- [TASK DETAILS] Only an exact copy of the records below will serve as the answer.

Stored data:
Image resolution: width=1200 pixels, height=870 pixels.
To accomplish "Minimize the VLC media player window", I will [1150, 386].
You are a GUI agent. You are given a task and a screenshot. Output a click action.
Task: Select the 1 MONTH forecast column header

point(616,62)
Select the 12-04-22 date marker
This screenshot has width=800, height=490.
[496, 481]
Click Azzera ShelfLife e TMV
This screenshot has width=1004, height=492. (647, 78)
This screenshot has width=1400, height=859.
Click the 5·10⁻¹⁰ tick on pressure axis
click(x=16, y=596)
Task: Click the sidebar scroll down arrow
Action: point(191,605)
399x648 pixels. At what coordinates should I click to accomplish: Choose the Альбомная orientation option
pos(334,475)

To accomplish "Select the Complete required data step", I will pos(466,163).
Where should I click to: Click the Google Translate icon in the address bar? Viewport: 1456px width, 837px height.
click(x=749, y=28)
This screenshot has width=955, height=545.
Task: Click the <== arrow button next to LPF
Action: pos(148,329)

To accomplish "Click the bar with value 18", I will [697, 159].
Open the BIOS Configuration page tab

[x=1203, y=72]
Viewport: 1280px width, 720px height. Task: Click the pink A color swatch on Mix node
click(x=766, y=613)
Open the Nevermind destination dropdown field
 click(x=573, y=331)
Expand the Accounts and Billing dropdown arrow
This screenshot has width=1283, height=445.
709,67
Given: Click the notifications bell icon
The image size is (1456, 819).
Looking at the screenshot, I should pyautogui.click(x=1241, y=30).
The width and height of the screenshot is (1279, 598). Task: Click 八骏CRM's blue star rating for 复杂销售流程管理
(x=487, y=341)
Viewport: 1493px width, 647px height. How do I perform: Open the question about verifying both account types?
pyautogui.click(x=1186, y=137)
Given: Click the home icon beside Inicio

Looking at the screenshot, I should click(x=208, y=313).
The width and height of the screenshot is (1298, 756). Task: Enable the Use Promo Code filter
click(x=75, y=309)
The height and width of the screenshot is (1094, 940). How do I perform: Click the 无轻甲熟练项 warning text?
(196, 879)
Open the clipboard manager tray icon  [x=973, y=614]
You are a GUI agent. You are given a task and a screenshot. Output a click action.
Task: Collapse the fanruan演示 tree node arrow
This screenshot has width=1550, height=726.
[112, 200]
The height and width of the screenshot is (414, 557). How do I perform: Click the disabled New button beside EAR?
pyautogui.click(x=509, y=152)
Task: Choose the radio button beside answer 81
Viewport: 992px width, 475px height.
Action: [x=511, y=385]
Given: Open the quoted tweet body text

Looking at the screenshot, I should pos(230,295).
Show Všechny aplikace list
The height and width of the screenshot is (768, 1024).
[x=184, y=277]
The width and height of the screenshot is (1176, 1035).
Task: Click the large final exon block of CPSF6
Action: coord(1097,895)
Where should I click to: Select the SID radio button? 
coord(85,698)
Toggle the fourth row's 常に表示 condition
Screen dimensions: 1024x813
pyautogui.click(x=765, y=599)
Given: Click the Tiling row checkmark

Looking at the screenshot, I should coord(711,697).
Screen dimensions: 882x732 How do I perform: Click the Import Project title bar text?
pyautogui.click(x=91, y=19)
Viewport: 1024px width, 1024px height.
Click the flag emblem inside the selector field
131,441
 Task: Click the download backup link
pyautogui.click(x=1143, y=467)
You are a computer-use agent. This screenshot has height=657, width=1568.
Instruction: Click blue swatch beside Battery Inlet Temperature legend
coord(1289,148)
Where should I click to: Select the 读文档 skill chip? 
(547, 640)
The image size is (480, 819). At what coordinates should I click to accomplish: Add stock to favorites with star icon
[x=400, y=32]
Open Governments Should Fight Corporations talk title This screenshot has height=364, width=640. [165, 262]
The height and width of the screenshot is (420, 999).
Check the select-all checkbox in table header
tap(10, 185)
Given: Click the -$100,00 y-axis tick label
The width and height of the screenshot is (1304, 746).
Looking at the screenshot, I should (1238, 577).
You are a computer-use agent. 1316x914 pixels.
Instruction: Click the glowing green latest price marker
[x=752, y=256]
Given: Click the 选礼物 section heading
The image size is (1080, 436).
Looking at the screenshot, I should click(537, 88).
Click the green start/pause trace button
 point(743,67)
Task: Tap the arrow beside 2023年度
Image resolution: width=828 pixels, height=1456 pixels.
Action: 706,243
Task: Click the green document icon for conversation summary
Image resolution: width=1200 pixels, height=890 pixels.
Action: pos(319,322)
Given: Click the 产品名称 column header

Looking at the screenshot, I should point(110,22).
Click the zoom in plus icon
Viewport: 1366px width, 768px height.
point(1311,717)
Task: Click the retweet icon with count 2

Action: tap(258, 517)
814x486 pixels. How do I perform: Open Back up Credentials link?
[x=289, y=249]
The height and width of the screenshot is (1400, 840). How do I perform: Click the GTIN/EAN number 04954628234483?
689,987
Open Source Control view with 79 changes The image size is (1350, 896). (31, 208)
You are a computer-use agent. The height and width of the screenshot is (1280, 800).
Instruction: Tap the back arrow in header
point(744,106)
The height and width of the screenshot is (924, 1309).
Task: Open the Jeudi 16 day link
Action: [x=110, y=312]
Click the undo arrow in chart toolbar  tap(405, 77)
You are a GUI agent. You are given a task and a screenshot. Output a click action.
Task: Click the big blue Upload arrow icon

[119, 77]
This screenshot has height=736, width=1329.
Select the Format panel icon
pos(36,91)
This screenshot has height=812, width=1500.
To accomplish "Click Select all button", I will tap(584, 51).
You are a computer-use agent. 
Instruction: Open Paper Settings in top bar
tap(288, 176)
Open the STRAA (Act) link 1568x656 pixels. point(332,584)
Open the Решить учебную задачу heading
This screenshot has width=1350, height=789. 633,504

- [RESPONSE FOR THIS EXERCISE]
Image resolution: width=1200 pixels, height=870 pixels.
To accomplish "Minimize the VLC media player window", I will [1150, 386].
You are a GUI agent. You are given a task and a screenshot. Output a click action.
Task: Select the 1 MONTH forecast column header

point(616,62)
Select the 12-04-22 date marker
This screenshot has width=800, height=490.
[496, 481]
Click Azzera ShelfLife e TMV
This screenshot has width=1004, height=492. (647, 78)
This screenshot has width=1400, height=859.
Click the 5·10⁻¹⁰ tick on pressure axis
click(x=16, y=596)
Task: Click the sidebar scroll down arrow
Action: point(191,605)
399x648 pixels. At what coordinates should I click to accomplish: Choose the Альбомная orientation option
pos(334,475)

To accomplish "Select the Complete required data step", I will pos(466,163).
Where should I click to: Click the Google Translate icon in the address bar? Viewport: 1456px width, 837px height.
click(x=749, y=28)
This screenshot has width=955, height=545.
Task: Click the <== arrow button next to LPF
Action: pos(148,329)

To accomplish "Click the bar with value 18", I will [697, 159].
Open the BIOS Configuration page tab

[x=1203, y=72]
Viewport: 1280px width, 720px height. Task: Click the pink A color swatch on Mix node
click(x=766, y=613)
Open the Nevermind destination dropdown field
 click(x=573, y=331)
Expand the Accounts and Billing dropdown arrow
This screenshot has width=1283, height=445.
709,67
Given: Click the notifications bell icon
The image size is (1456, 819).
Looking at the screenshot, I should pyautogui.click(x=1241, y=30).
The width and height of the screenshot is (1279, 598). Task: Click 八骏CRM's blue star rating for 复杂销售流程管理
(x=487, y=341)
Viewport: 1493px width, 647px height. How do I perform: Open the question about verifying both account types?
pyautogui.click(x=1186, y=137)
Given: Click the home icon beside Inicio

Looking at the screenshot, I should click(x=208, y=313).
The width and height of the screenshot is (1298, 756). Task: Enable the Use Promo Code filter
click(x=75, y=309)
The height and width of the screenshot is (1094, 940). How do I perform: Click the 无轻甲熟练项 warning text?
(196, 879)
Open the clipboard manager tray icon  [x=973, y=614]
You are a GUI agent. You are given a task and a screenshot. Output a click action.
Task: Collapse the fanruan演示 tree node arrow
This screenshot has width=1550, height=726.
[112, 200]
The height and width of the screenshot is (414, 557). How do I perform: Click the disabled New button beside EAR?
pyautogui.click(x=509, y=152)
Task: Choose the radio button beside answer 81
Viewport: 992px width, 475px height.
Action: [x=511, y=385]
Given: Open the quoted tweet body text

Looking at the screenshot, I should pos(230,295).
Show Všechny aplikace list
The height and width of the screenshot is (768, 1024).
[x=184, y=277]
The width and height of the screenshot is (1176, 1035).
Task: Click the large final exon block of CPSF6
Action: coord(1097,895)
Where should I click to: Select the SID radio button? 
coord(85,698)
Toggle the fourth row's 常に表示 condition
Screen dimensions: 1024x813
pyautogui.click(x=765, y=599)
Given: Click the Tiling row checkmark

Looking at the screenshot, I should coord(711,697).
Screen dimensions: 882x732 How do I perform: Click the Import Project title bar text?
pyautogui.click(x=91, y=19)
Viewport: 1024px width, 1024px height.
Click the flag emblem inside the selector field
131,441
 Task: Click the download backup link
pyautogui.click(x=1143, y=467)
You are a computer-use agent. This screenshot has height=657, width=1568.
Instruction: Click blue swatch beside Battery Inlet Temperature legend
coord(1289,148)
Where should I click to: Select the 读文档 skill chip? 
(547, 640)
The image size is (480, 819). At what coordinates should I click to accomplish: Add stock to favorites with star icon
[x=400, y=32]
Open Governments Should Fight Corporations talk title This screenshot has height=364, width=640. [165, 262]
The height and width of the screenshot is (420, 999).
Check the select-all checkbox in table header
tap(10, 185)
Given: Click the -$100,00 y-axis tick label
The width and height of the screenshot is (1304, 746).
Looking at the screenshot, I should (1238, 577).
You are a computer-use agent. 1316x914 pixels.
Instruction: Click the glowing green latest price marker
[x=752, y=256]
Given: Click the 选礼物 section heading
The image size is (1080, 436).
Looking at the screenshot, I should click(537, 88).
Click the green start/pause trace button
 point(743,67)
Task: Tap the arrow beside 2023年度
Image resolution: width=828 pixels, height=1456 pixels.
Action: 706,243
Task: Click the green document icon for conversation summary
Image resolution: width=1200 pixels, height=890 pixels.
Action: pos(319,322)
Given: Click the 产品名称 column header

Looking at the screenshot, I should point(110,22).
Click the zoom in plus icon
Viewport: 1366px width, 768px height.
point(1311,717)
Task: Click the retweet icon with count 2

Action: tap(258, 517)
814x486 pixels. How do I perform: Open Back up Credentials link?
[x=289, y=249]
The height and width of the screenshot is (1400, 840). How do I perform: Click the GTIN/EAN number 04954628234483?
689,987
Open Source Control view with 79 changes The image size is (1350, 896). (31, 208)
You are a computer-use agent. The height and width of the screenshot is (1280, 800).
Instruction: Tap the back arrow in header
point(744,106)
The height and width of the screenshot is (924, 1309).
Task: Open the Jeudi 16 day link
Action: [x=110, y=312]
Click the undo arrow in chart toolbar  tap(405, 77)
You are a GUI agent. You are given a task and a screenshot. Output a click action.
Task: Click the big blue Upload arrow icon

[119, 77]
This screenshot has height=736, width=1329.
Select the Format panel icon
pos(36,91)
This screenshot has height=812, width=1500.
To accomplish "Click Select all button", I will tap(584, 51).
You are a computer-use agent. 
Instruction: Open Paper Settings in top bar
tap(288, 176)
Open the STRAA (Act) link 1568x656 pixels. point(332,584)
Open the Решить учебную задачу heading
This screenshot has width=1350, height=789. 633,504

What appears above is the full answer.